De nouvelles recherches mettent en évidence le rôle du microbiome dans la fonction rénale et cardiaque

De nouvelles recherches, publiées dans Nature Communications, éclairent le rôle crucial du microbiome dans la santé cardiaque et rénale. L’étude, dirigée par Marc-Emmanuel Dumas, chercheur au sein du Centre National PreciDIAB, a mis en lumière la régulation d’un métabolite fabriqué par les bactéries de notre intestin, appelé triméthylamine N-oxyde (TMAO), qui est associé à un risque plus élevé de crise cardiaque et d’accident vasculaire cérébral chez l’homme.

L’équipe de recherche a utilisé l’apprentissage automatique et des modèles précliniques de maladie pour fournir des informations précieuses sur les principaux facteurs qui influencent les niveaux de TMAO circulants chez les Européens adultes. Le TMAO, produit dans le foie à partir du métabolisme microbien dans l’intestin de la phosphatidylcholine et de la carnitine, composants du régime alimentaire occidental riche en graisses et en viande rouge, a été impliqué dans un risque plus élevé d’accidents vasculaires cérébraux et de crises cardiaques. Cependant, les mécanismes précis qui régissent ses niveaux dans la circulation sont peu connus.

Les résultats révèlent que la fonction rénale est le principal facteur prédictif des niveaux de TMAO circulants, la composition du microbiote intestinal et les habitudes alimentaires jouant un rôle mineur mais significatif. Ces résultats mettent en évidence la relation critique entre la santé des reins et la régulation du TMAO. Pour confirmer ces résultats, les chercheurs ont mené des expériences sur des modèles précliniques, démontrant que l’exposition à la TMAO entraînait une scarification des reins.

Par ailleurs, les patients recevant des agonistes du récepteur GLP-1, un médicament hypoglycémiant ayant des propriétés protectrices pour les reins, présentaient des niveaux de TMAO circulant significativement plus bas que les individus ne recevant pas ce traitement. Cette observation suggère un traitement à l’horizon pour atténuer le risque cardiovasculaire excessif associé à des niveaux élevés de TMAO.

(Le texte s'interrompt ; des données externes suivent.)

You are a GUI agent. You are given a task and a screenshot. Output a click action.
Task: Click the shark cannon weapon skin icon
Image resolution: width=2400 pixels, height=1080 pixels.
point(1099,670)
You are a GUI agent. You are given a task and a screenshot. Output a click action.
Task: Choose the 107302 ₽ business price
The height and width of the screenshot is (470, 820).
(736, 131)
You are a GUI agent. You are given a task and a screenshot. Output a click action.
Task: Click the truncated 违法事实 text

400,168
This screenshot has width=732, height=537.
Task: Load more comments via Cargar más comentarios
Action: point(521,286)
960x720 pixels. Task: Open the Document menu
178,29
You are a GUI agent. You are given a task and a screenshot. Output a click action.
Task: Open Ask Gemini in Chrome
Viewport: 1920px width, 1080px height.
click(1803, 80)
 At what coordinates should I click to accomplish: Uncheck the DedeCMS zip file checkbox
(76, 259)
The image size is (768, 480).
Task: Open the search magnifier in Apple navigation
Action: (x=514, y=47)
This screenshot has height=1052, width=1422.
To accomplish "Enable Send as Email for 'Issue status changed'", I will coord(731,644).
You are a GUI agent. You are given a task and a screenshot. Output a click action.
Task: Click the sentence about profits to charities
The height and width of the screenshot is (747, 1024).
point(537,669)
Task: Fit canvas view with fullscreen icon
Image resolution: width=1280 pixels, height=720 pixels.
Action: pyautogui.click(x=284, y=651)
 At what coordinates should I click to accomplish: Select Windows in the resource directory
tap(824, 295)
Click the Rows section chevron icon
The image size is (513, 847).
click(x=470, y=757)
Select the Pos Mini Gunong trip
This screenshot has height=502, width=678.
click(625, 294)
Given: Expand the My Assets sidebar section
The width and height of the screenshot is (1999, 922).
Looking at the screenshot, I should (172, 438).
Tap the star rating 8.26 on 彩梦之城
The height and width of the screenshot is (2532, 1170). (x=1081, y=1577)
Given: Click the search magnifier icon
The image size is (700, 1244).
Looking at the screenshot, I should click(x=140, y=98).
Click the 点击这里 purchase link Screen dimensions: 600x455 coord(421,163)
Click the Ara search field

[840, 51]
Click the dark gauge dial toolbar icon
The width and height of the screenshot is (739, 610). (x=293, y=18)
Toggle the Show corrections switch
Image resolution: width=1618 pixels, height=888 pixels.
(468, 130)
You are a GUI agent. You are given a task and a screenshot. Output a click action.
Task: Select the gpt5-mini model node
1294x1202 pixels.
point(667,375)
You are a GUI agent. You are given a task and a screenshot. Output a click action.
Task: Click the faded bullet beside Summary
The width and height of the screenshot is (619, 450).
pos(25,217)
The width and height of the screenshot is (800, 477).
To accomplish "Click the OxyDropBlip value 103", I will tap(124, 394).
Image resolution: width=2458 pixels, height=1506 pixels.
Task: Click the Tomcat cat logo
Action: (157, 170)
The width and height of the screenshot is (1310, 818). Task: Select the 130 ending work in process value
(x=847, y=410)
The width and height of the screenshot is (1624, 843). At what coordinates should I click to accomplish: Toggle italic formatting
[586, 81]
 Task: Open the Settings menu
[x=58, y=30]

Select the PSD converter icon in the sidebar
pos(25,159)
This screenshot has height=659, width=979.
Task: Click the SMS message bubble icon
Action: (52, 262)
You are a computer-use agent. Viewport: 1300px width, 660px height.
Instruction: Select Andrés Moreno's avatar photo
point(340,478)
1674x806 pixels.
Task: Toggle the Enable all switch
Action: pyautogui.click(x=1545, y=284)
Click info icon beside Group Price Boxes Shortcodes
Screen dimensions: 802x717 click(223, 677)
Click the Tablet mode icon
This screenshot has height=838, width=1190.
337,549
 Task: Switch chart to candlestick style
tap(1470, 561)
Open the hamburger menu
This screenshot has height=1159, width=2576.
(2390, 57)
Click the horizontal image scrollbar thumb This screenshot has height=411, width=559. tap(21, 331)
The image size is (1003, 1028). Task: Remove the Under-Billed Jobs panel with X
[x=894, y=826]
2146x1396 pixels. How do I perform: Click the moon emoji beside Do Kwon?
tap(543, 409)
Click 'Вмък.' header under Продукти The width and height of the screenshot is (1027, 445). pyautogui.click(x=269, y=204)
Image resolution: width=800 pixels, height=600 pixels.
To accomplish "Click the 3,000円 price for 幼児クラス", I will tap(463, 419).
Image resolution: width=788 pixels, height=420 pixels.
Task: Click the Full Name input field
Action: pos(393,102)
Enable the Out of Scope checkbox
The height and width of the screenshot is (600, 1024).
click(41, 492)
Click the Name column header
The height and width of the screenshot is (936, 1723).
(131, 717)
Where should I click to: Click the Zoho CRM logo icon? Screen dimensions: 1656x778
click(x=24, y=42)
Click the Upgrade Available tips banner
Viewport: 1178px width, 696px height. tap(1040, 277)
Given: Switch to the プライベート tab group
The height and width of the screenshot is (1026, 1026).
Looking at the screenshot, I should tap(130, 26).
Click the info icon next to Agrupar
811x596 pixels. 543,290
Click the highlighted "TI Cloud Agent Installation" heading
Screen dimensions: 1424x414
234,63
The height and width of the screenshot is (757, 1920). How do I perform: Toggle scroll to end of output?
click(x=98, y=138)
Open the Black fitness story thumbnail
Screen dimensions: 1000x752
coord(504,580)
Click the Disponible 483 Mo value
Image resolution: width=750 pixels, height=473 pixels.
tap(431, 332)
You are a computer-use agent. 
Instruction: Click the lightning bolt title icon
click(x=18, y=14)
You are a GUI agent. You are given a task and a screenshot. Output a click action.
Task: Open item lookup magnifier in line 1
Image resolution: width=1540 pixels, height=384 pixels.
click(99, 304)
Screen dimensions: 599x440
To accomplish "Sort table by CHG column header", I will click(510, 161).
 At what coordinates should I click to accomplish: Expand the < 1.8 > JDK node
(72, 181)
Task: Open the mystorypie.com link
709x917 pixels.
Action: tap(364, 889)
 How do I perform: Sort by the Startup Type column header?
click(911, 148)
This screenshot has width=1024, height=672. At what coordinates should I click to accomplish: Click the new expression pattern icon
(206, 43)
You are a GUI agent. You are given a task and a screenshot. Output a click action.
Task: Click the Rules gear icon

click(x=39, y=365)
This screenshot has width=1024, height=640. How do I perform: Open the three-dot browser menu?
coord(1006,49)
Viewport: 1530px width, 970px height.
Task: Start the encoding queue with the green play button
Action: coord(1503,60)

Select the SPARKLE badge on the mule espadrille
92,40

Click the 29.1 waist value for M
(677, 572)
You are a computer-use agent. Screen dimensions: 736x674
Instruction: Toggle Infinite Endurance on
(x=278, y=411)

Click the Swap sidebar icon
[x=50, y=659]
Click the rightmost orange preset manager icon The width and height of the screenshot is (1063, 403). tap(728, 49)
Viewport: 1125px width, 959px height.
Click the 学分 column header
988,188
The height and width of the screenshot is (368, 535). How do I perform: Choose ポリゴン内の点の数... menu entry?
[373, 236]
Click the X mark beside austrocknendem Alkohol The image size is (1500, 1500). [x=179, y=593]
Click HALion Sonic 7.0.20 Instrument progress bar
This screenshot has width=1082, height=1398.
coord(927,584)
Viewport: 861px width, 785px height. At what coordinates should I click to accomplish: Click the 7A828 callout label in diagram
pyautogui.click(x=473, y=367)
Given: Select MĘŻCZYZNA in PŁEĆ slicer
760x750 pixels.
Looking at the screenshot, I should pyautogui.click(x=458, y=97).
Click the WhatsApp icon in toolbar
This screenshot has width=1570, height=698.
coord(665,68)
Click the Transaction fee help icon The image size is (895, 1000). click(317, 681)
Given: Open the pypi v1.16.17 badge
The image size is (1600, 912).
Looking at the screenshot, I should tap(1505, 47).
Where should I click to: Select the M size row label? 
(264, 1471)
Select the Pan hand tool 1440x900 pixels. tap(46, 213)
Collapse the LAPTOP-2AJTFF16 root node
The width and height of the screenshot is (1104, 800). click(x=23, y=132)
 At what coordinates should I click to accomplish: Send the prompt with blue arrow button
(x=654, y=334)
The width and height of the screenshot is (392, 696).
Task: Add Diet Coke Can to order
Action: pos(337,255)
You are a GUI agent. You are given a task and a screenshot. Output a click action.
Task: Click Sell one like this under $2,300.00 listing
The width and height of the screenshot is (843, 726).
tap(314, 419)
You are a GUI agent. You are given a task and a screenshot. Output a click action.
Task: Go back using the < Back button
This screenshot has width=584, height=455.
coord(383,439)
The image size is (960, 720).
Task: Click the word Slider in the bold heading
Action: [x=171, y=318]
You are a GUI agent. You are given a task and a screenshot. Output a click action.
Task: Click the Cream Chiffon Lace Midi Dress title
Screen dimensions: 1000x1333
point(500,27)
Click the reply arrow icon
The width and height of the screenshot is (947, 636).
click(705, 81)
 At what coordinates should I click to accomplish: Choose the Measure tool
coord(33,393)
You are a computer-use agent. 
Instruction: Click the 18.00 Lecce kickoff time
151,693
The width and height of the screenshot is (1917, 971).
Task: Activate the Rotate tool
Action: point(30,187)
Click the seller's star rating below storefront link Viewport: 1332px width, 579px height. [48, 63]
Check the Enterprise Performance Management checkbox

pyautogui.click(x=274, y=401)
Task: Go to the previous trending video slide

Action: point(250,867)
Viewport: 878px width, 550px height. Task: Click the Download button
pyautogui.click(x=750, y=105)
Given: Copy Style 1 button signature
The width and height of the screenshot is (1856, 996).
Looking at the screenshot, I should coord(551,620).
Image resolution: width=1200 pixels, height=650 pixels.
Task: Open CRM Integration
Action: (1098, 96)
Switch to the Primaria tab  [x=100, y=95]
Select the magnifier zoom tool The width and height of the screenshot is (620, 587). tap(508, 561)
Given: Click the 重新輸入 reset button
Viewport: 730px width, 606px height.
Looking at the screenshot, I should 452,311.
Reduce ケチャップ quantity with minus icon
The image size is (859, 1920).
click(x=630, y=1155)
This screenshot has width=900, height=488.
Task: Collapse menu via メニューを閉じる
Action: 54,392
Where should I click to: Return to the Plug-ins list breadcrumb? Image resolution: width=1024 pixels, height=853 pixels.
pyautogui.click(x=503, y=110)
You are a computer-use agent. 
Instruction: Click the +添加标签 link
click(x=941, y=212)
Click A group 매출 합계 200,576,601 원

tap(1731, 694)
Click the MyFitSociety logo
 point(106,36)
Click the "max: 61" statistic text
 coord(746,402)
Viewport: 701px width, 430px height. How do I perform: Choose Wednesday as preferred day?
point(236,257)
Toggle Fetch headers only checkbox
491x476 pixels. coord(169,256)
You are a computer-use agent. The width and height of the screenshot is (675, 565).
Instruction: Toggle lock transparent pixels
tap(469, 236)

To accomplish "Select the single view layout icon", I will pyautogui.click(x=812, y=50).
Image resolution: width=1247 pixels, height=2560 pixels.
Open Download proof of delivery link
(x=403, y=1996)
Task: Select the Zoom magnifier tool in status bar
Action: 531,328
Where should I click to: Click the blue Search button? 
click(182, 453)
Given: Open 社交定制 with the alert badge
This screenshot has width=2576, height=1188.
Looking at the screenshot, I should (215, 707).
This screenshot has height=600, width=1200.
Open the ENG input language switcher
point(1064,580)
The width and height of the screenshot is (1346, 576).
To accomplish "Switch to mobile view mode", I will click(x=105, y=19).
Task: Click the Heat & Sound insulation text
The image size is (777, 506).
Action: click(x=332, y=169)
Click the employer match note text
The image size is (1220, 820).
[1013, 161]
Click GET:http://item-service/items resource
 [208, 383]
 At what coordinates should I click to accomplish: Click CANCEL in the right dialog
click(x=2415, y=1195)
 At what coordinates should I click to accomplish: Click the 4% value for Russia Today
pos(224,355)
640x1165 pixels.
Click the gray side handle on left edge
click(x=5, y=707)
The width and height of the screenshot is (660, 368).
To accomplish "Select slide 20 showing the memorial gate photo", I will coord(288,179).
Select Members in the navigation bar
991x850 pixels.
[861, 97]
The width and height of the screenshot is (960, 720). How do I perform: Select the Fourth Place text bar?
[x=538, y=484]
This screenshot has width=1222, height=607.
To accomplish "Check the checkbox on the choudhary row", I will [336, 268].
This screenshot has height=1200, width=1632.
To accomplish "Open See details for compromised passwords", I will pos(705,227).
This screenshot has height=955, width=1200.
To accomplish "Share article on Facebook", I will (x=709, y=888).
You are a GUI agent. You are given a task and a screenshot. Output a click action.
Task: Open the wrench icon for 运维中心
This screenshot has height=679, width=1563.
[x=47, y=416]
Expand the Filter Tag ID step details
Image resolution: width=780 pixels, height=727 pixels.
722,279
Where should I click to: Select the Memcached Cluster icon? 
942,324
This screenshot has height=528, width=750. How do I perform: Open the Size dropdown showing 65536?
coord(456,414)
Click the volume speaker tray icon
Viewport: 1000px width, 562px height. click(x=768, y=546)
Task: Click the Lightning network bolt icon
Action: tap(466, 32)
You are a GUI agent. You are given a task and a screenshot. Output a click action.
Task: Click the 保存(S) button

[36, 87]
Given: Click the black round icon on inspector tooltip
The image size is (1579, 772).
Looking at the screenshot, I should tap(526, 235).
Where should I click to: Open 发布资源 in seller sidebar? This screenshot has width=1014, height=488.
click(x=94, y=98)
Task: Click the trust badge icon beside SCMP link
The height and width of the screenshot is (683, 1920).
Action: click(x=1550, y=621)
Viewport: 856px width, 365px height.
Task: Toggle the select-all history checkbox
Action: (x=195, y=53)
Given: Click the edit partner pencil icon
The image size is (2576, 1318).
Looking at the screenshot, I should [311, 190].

Le Dr. Dumas, directeur du Projet de Recherche International CNRS – ULille – Imperial sur le Métabolisme Intégratif, et auteur principal de l’étude, précise : “Il existe aujourd’hui une abondante littérature sur le rôle du microbiome et du TMAO dans les maladies cardiovasculaires, et cette étude représente un nouveau développement montrant un effet direct sur la cicatrisation rénale en l’absence de risque cardiométabolique. Cela montre qu’il reste encore beaucoup à faire et appelle clairement à des travaux supplémentaires sur le rôle du microbiome sur l’axe cardio-rénal et les multimorbidités cardiométaboliques en général”.